■ PROBLEM TO WORK ON: Exactly as they appear, copy the lines from the one holding "Installer une PAC" through the end of the records, leaving pictures out.

=-=-=

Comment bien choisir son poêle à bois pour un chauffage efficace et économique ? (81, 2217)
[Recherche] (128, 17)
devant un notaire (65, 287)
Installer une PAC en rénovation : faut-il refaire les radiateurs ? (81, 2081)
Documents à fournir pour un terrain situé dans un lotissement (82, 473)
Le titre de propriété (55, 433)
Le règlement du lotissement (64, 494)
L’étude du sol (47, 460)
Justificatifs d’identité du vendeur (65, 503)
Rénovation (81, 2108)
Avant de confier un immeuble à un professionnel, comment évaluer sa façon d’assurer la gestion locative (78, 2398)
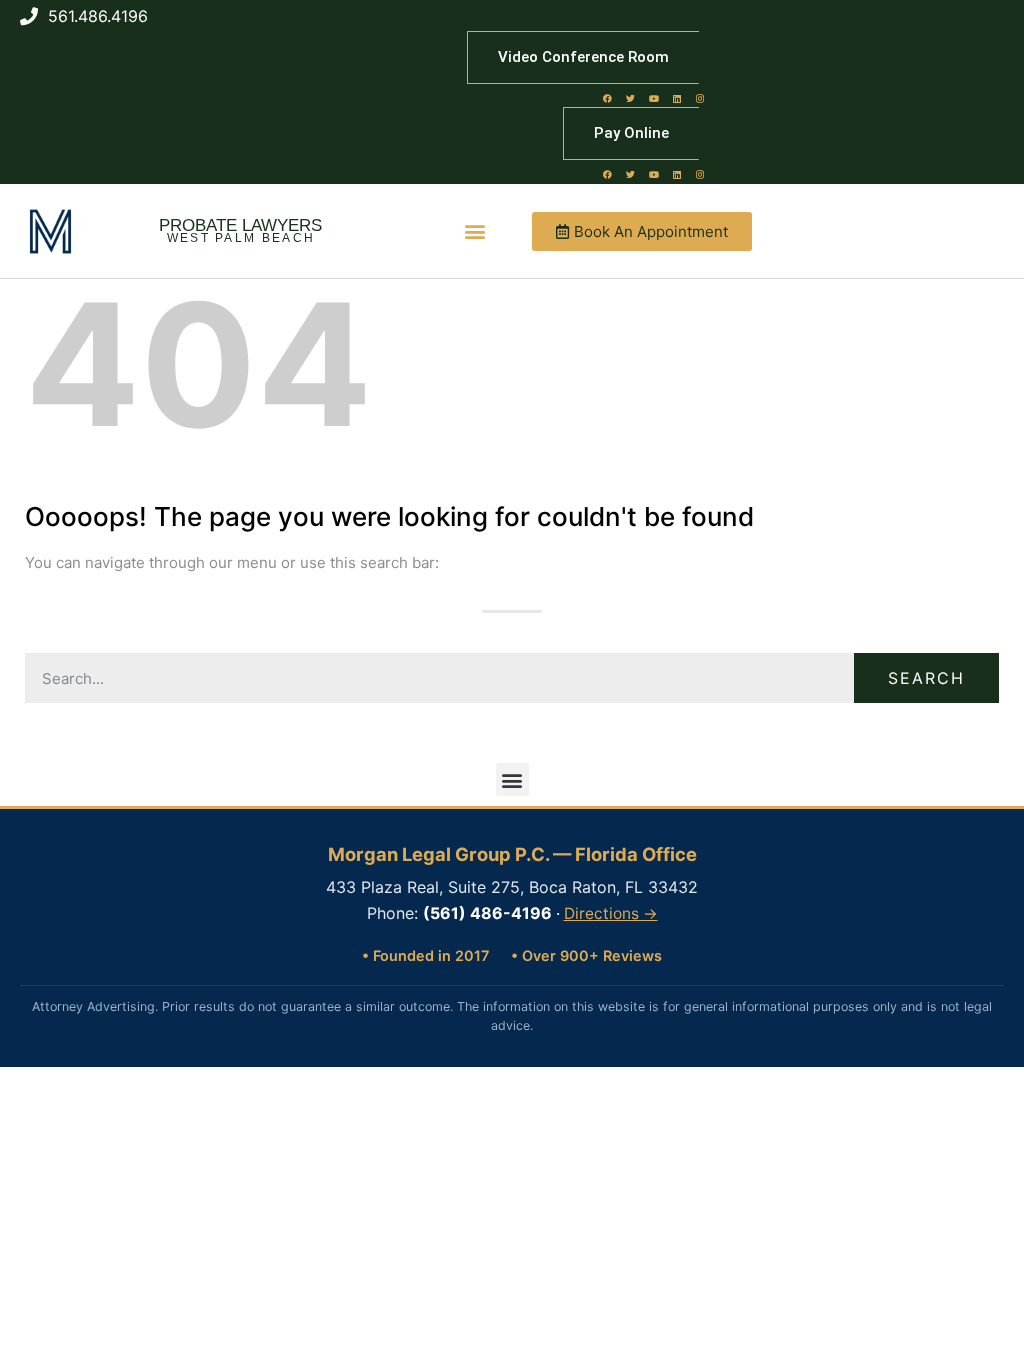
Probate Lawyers (240, 225)
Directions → (611, 913)
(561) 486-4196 (487, 913)
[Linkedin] (677, 98)
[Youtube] (654, 98)
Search (926, 678)
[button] (475, 231)
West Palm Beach (241, 238)
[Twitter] (631, 98)
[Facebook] (608, 98)
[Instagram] (700, 98)
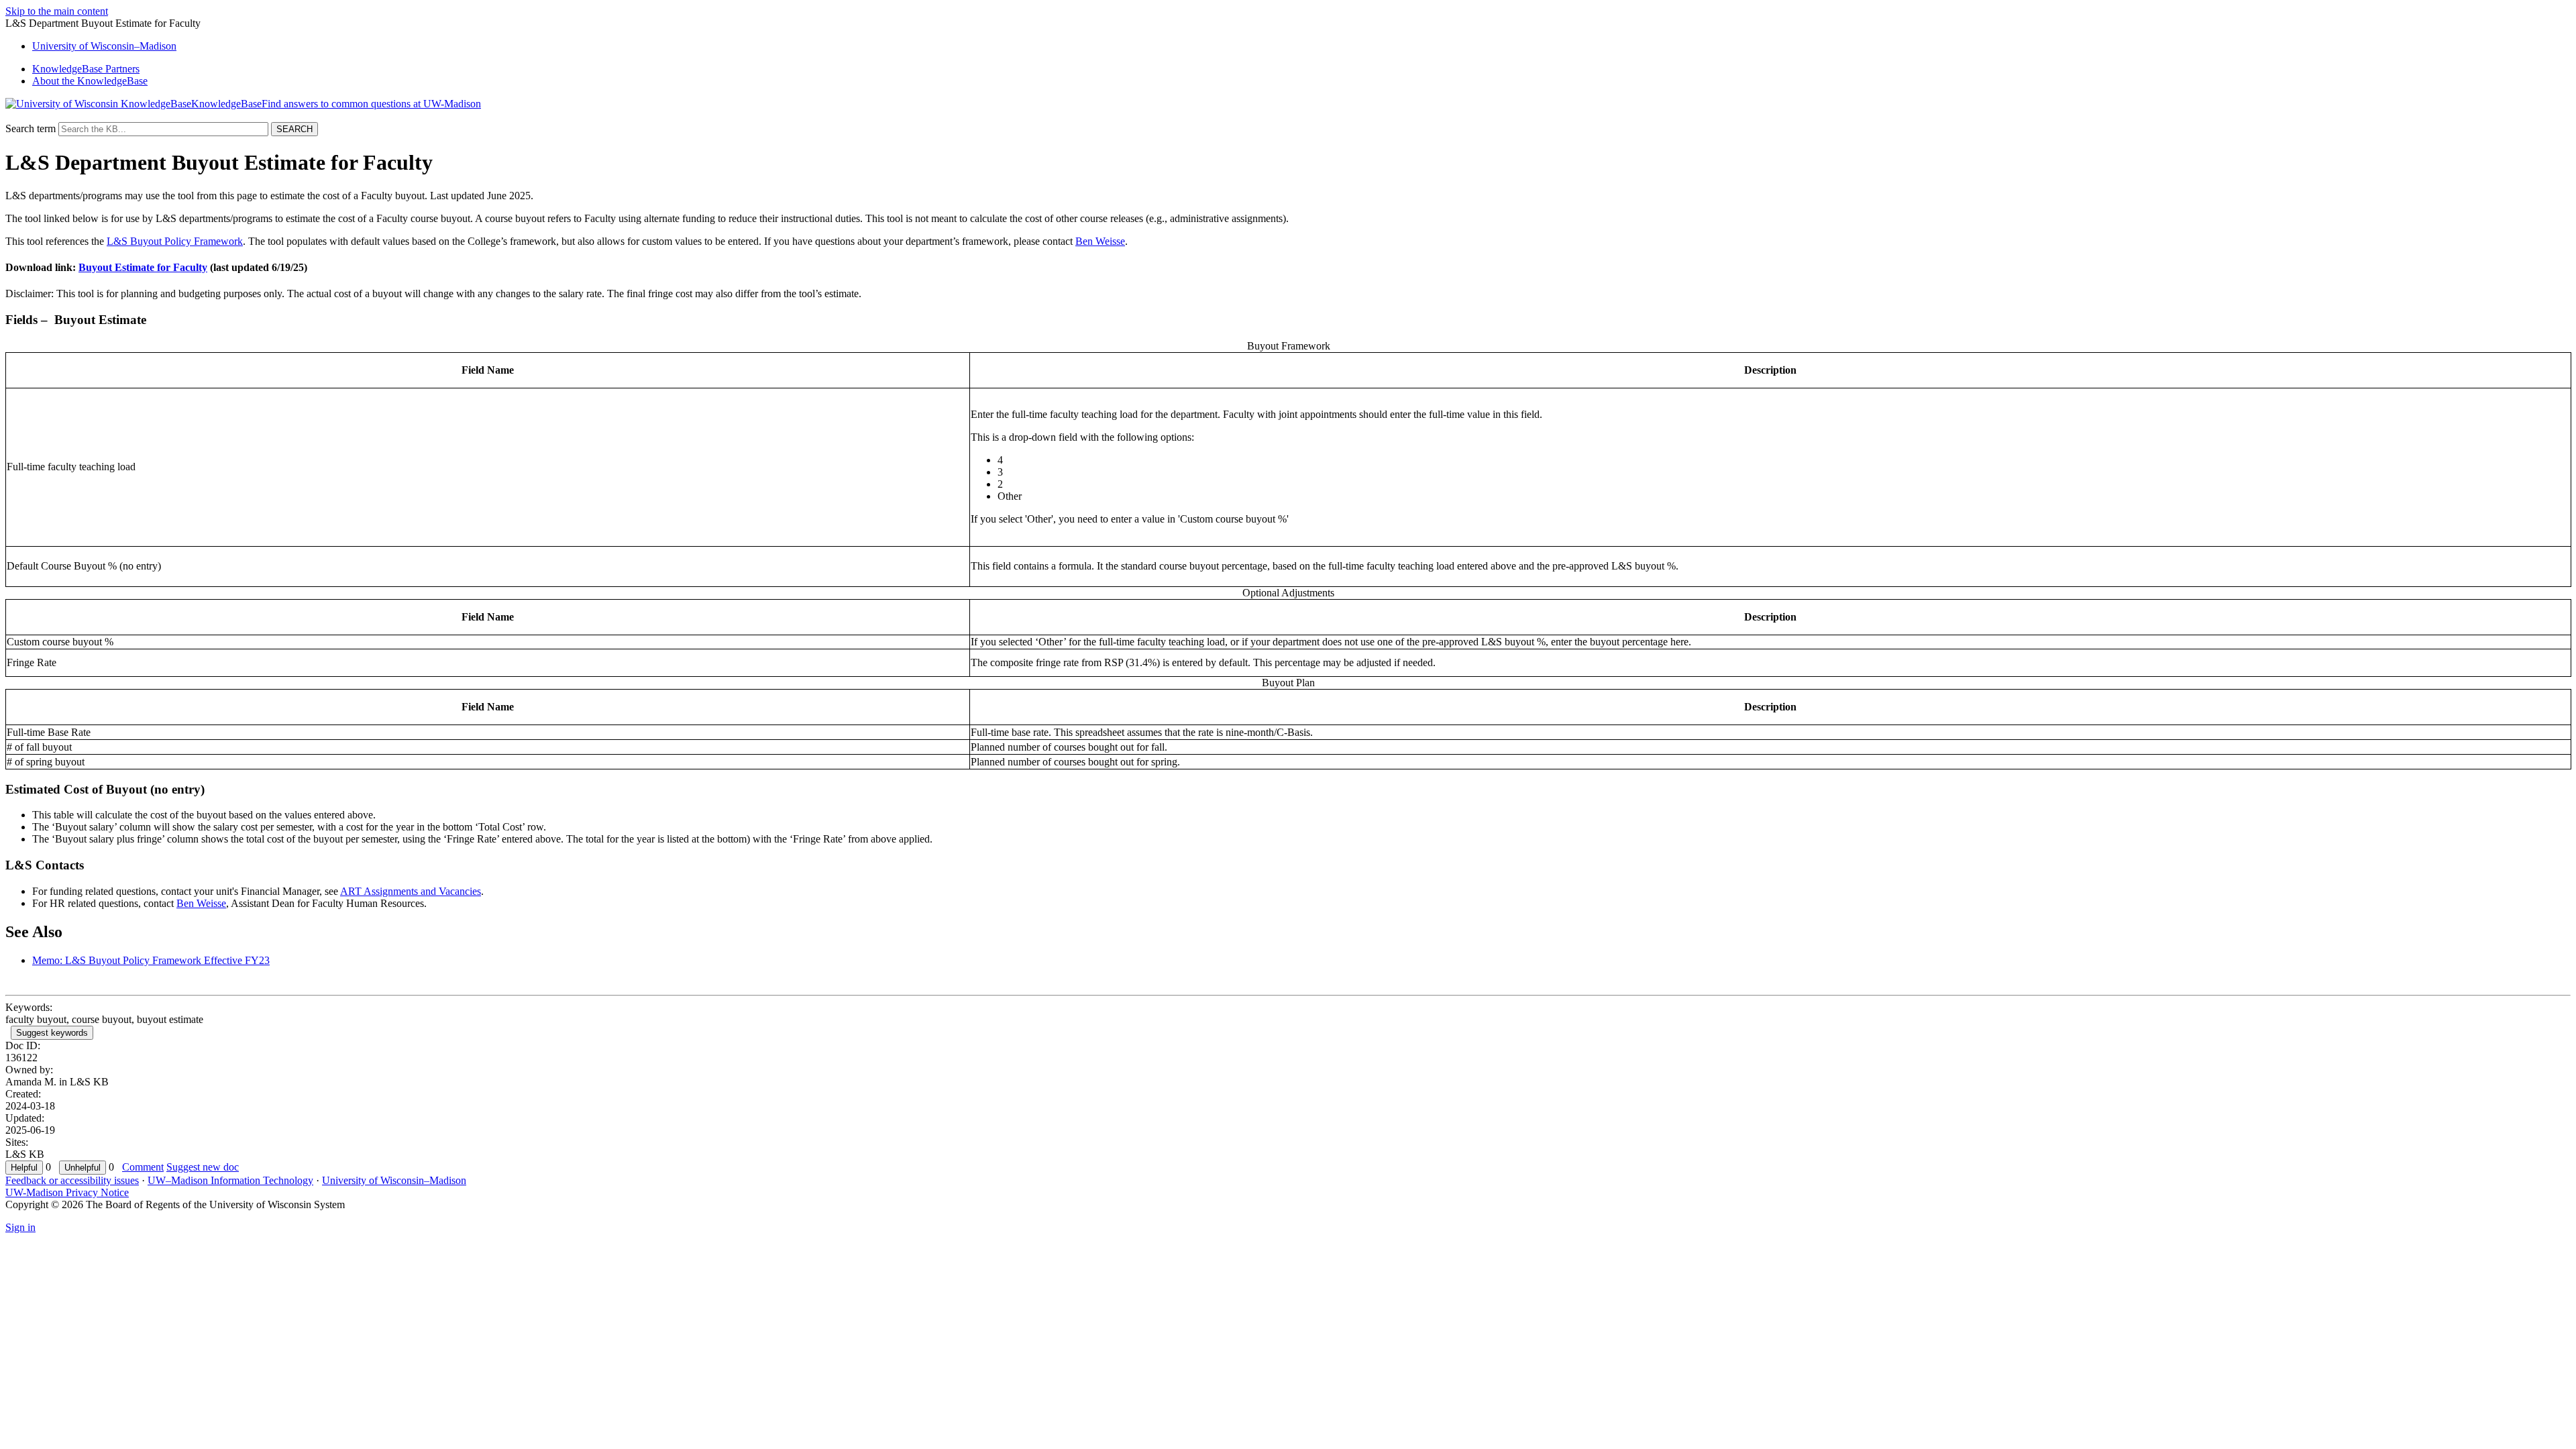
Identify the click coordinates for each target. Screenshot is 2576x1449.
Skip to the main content (56, 11)
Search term (30, 128)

=-=-=

■ EXERCISE SOLUTION:
Installer une PAC en rénovation : faut-il refaire les radiateurs ? (81, 2081)
Documents à fournir pour un terrain situé dans un lotissement (82, 473)
Le titre de propriété (55, 433)
Le règlement du lotissement (64, 494)
L’étude du sol (47, 460)
Justificatifs d’identité du vendeur (65, 503)
Rénovation (81, 2108)
Avant de confier un immeuble à un professionnel, comment évaluer sa façon d’assurer la gestion locative (78, 2398)
Probate Lawyers (240, 225)
Directions → (611, 913)
(561) 486-4196 (487, 913)
[Linkedin] (677, 98)
[Youtube] (654, 98)
Search (926, 678)
[button] (475, 231)
West Palm Beach (241, 238)
[Twitter] (631, 98)
[Facebook] (608, 98)
[Instagram] (700, 98)
Identify the click coordinates for each target. Screenshot is 2576x1449.
Skip to the main content (56, 11)
Search term (30, 128)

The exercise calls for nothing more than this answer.